EXERCISE DETAILS
Retype all the records with nothing changed.

Pixel coordinate grounding data:
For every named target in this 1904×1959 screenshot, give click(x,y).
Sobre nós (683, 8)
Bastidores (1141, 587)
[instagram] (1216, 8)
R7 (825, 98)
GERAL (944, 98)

ANSWER TO THE EXERCISE
For every named target in this 1904×1959 screenshot, give click(x,y).
Sobre nós (683, 8)
Bastidores (1141, 587)
[instagram] (1216, 8)
R7 (825, 98)
GERAL (944, 98)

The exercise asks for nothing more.